The vision of those flying buckets passing over my porch is simply another reminder that we are living in The Zone, a place we are all adjusting to just barely, a sector apart from the rest of America, where a police car flying down a street of shuttered and ruined homes past piles of debris puts me briefly in mind of Mad Max tearing through a apocolyptic outback.

The Zone is a place where the gaily colored blue roofs are not a sub-tropical affectation of yuppie renovators, but the frayed remainders of tarps covering roofs still unrepaired after nine months, where we approach the ubiquitous debris piles on the neutral grounds as warily as a Hummer driver on patrol in Iraq, mindful of the roofing nails and other debris that routlinely punctures our tires, where the trailers in the front of houses are not a hopeful sign that the summer camping season has begun, but the tiny tin homes of people whose lives remain months if not years away from any normalcy, a place where .


Comments:
I am so glad to see you posting about the firefighter issue which is apparently NOT an issue to the mayor. It's outrageous that the contract is still sitting on his desk unsighned, that they are still displaced, that they are still buying their own supplies and that they, unlike the police, still have no pay increase! This complete disregard for these brave men and women, who btw stood firm one and all during the thing, is an abomination! Not one single firefighter deserted this city during or after K.
When I first found the Denis Leary site, I sent the link to my friend whose husband is a FF. She said no one in the rank and files even knew about the fund! So copies were made & distributed through out. She said it did help their morale. And if he didn't have any fans of his show before in the NOFD, he has alot now !

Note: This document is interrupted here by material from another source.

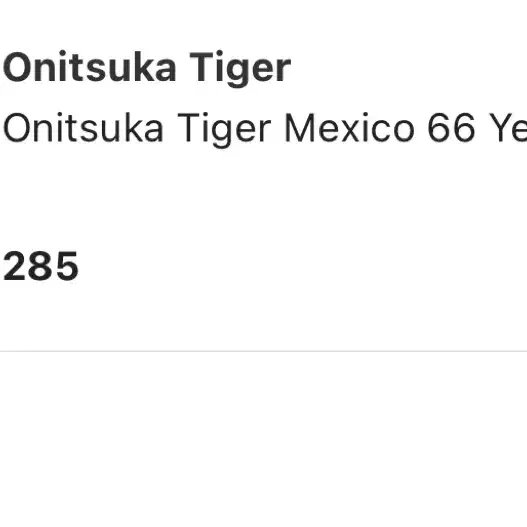527x527 pixels.
Task: Click the capital T of bold Tiger heading
Action: [202, 67]
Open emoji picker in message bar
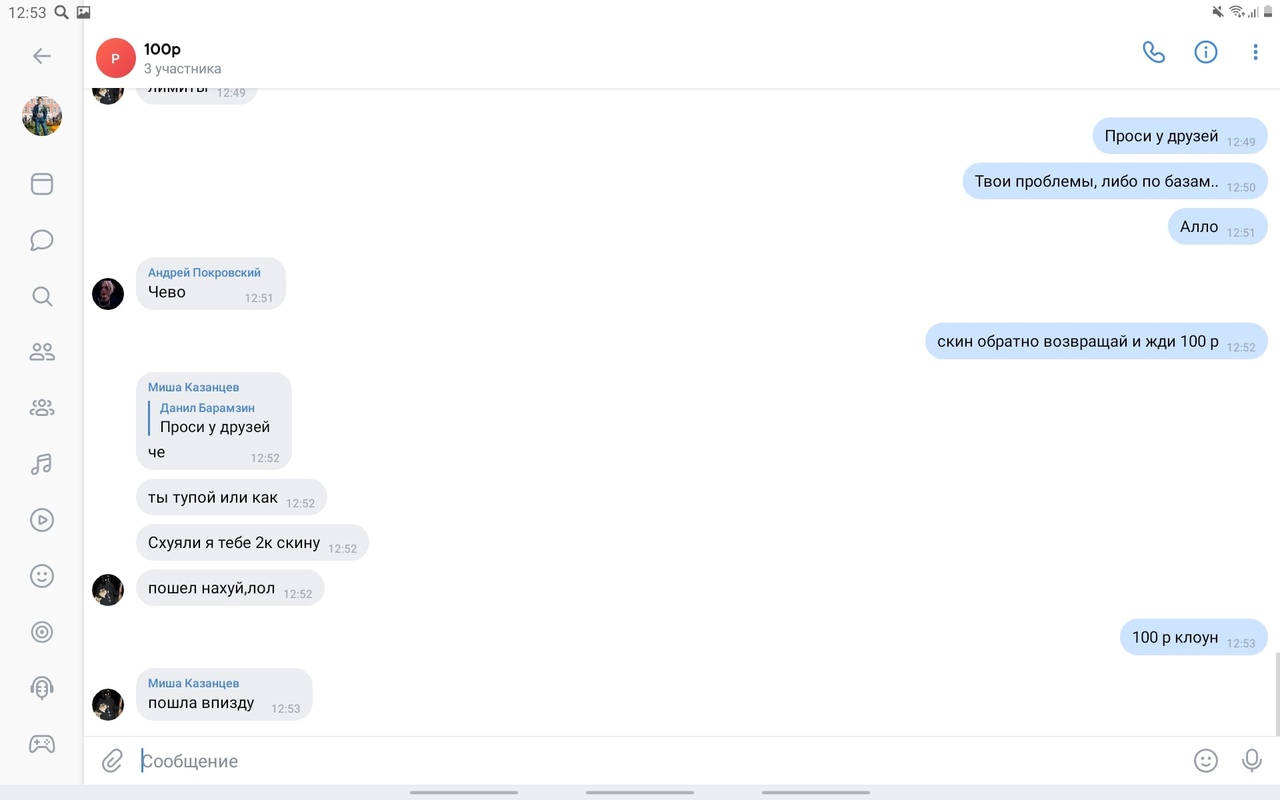Screen dimensions: 1280x800 tap(1206, 761)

This is an issue we need to keep in the NOLA blogosphere. I'll be emailing this post to my friend!(Actually 2 FF wives)
 
Funding is due to run out for the choppers at the end of this month. There is no way SW&B will be able to provide consistent good water pressure for at least another 4 to 6 months.
 
Another unexpected outcome and something you just don't think about from the outside until you read about it. Has anyone snapped a photo of those choppers?